### DATA

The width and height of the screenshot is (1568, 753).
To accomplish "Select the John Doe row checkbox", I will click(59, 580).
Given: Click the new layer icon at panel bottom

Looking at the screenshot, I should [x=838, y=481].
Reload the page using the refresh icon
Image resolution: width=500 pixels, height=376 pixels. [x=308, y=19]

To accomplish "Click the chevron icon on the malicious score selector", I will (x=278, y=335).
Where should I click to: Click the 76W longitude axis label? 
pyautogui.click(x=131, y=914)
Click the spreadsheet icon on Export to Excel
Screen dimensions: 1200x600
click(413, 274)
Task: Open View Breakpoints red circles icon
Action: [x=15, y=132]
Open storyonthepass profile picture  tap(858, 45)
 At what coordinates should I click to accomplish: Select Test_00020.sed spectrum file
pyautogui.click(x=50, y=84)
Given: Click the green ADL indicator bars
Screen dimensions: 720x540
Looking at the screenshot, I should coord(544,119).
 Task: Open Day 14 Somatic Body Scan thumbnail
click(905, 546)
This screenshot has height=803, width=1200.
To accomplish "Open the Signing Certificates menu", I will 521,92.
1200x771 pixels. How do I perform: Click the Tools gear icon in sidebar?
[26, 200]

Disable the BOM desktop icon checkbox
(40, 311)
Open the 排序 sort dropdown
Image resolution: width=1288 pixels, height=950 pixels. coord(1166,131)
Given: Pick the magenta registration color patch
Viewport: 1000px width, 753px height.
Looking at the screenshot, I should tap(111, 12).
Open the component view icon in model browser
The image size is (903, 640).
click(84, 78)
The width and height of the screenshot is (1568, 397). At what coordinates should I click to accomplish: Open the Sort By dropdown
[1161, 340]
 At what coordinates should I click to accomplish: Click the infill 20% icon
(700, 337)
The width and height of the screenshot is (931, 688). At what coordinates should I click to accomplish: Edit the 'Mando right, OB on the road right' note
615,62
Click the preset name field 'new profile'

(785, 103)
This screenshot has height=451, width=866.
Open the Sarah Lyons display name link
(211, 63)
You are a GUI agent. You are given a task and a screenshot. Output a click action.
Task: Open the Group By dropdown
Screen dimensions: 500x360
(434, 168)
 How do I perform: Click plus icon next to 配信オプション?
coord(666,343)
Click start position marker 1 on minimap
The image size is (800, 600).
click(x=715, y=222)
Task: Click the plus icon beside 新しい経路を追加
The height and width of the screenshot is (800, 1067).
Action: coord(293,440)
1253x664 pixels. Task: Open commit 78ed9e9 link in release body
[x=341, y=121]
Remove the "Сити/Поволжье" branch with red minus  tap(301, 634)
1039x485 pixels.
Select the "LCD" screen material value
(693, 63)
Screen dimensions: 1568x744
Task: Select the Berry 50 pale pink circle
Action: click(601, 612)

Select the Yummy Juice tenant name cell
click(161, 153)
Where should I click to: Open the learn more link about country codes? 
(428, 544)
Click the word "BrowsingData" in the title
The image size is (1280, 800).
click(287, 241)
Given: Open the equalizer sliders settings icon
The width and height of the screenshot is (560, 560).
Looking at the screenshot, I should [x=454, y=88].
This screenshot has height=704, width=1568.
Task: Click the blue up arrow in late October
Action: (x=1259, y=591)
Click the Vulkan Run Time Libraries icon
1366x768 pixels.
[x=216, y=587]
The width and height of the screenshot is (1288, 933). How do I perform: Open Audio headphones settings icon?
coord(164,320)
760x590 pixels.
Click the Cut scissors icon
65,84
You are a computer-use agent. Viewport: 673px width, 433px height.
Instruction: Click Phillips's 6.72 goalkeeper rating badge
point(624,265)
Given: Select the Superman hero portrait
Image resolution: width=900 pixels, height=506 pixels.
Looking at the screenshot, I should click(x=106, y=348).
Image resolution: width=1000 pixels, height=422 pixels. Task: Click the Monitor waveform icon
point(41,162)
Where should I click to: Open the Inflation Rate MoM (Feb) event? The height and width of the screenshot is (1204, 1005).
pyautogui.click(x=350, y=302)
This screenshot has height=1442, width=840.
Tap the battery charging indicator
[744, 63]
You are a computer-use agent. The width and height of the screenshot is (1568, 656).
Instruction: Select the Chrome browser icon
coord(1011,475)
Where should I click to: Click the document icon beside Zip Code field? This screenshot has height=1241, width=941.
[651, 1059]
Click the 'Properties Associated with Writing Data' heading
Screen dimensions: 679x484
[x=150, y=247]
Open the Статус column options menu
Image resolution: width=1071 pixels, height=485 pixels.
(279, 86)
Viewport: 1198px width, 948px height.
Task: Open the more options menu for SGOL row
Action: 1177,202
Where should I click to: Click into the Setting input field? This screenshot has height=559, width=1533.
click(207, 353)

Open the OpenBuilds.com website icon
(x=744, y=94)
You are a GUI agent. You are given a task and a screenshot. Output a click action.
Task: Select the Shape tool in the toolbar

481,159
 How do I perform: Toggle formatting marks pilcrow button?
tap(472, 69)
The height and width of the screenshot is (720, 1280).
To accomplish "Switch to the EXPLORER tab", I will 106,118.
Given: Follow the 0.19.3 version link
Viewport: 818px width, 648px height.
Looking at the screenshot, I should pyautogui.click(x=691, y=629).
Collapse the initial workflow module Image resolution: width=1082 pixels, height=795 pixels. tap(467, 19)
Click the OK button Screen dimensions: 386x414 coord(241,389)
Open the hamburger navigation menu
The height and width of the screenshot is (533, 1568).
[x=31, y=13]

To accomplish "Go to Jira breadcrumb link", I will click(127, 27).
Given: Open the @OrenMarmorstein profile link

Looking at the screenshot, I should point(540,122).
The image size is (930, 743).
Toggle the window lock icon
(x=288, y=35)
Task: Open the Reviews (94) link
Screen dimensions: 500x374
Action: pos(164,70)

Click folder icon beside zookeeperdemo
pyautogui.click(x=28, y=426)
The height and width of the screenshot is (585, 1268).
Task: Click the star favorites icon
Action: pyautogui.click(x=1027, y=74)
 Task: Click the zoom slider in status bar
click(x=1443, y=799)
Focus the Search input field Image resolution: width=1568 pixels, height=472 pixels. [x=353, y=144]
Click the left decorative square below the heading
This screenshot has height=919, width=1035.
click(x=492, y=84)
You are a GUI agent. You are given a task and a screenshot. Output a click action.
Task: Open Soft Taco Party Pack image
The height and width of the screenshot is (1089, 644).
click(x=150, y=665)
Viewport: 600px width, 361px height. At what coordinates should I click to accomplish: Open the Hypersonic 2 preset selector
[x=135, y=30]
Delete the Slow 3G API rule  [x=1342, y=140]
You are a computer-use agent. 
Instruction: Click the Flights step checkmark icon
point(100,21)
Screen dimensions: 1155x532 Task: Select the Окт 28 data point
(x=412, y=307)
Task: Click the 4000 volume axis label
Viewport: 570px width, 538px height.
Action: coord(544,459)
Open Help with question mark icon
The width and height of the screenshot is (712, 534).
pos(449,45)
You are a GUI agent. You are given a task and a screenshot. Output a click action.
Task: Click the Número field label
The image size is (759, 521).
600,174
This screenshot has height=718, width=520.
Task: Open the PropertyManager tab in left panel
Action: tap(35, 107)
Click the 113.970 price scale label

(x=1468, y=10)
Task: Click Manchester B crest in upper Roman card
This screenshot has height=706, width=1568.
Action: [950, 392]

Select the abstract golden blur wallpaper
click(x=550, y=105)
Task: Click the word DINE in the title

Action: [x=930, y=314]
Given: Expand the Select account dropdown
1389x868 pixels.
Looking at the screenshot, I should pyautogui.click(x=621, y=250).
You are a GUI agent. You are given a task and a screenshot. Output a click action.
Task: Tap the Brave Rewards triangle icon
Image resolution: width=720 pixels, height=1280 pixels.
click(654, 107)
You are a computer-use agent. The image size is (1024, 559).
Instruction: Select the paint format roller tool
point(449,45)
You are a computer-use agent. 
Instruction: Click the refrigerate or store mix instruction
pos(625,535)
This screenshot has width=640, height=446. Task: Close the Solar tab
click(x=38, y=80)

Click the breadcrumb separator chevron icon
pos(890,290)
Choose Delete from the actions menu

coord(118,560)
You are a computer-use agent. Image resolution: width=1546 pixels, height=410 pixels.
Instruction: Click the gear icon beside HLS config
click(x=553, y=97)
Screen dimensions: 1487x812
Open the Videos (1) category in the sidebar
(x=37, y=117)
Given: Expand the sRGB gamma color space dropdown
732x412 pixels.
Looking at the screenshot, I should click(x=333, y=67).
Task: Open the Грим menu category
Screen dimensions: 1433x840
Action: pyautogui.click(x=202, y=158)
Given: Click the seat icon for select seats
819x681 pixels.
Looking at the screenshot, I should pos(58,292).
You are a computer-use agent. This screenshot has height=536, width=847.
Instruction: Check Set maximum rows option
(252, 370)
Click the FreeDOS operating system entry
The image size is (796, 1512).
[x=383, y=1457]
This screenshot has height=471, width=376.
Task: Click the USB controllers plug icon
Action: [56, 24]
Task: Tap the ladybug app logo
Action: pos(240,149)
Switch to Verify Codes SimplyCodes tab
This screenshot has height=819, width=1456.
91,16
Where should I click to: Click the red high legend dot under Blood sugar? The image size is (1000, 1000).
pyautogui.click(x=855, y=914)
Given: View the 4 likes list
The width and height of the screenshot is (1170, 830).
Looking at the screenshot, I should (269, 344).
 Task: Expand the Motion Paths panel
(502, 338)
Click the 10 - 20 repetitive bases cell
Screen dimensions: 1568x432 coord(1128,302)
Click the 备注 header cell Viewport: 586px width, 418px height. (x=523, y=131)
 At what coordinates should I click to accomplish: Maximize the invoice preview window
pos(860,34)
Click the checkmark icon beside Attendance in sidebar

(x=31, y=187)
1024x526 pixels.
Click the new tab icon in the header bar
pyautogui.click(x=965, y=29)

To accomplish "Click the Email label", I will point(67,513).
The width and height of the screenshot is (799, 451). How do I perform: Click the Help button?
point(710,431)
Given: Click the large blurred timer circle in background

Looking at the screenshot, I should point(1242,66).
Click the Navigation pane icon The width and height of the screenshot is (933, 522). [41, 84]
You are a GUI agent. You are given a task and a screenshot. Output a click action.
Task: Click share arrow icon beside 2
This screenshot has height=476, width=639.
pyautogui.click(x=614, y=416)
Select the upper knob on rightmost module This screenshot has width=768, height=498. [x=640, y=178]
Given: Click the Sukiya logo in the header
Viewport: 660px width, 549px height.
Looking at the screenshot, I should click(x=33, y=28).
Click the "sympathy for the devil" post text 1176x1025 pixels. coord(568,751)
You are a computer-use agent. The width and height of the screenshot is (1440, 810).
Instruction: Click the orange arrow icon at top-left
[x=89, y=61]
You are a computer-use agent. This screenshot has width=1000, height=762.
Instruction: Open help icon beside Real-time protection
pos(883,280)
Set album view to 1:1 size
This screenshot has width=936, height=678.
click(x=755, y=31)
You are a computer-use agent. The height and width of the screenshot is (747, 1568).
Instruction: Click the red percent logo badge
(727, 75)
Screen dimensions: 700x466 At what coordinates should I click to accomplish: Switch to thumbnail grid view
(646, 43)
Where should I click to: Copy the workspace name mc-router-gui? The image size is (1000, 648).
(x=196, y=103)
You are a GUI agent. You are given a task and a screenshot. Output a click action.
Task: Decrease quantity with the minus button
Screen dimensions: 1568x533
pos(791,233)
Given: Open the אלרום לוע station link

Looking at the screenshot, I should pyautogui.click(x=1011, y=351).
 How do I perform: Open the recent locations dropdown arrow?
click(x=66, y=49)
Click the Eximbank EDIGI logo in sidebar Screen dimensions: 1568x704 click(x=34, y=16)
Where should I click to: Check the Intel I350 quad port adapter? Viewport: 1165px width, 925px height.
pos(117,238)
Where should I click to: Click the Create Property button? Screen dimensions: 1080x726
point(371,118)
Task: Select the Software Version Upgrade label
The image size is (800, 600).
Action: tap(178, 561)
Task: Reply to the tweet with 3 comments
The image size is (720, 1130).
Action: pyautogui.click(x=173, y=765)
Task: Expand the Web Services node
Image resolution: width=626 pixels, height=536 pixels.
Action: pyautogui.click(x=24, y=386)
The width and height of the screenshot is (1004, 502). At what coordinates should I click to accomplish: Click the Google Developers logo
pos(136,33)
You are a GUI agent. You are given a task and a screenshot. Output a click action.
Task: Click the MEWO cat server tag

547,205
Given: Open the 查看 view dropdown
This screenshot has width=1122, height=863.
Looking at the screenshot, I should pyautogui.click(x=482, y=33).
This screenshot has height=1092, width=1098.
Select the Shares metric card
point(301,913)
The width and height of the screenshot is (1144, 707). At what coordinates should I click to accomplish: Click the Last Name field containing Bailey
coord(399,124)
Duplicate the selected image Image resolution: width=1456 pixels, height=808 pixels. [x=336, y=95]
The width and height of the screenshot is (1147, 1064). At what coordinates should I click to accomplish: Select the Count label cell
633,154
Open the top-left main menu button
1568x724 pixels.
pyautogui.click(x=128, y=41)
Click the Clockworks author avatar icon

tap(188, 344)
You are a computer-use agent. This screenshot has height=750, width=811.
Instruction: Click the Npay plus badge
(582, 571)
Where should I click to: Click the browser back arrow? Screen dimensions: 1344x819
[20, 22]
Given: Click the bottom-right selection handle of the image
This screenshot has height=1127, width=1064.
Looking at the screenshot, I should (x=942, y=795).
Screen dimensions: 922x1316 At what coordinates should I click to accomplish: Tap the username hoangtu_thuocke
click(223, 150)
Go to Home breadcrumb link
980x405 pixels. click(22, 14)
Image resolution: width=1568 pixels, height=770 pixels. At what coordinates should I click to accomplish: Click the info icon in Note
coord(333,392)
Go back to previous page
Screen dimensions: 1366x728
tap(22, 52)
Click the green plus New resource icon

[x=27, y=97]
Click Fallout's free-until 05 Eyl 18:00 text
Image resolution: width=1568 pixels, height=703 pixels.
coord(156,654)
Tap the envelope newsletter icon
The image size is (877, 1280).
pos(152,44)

### TASK DETAILS
Count how many lines in the records above hold the word "color", and answer with that number alone.

### TASK ANSWER
2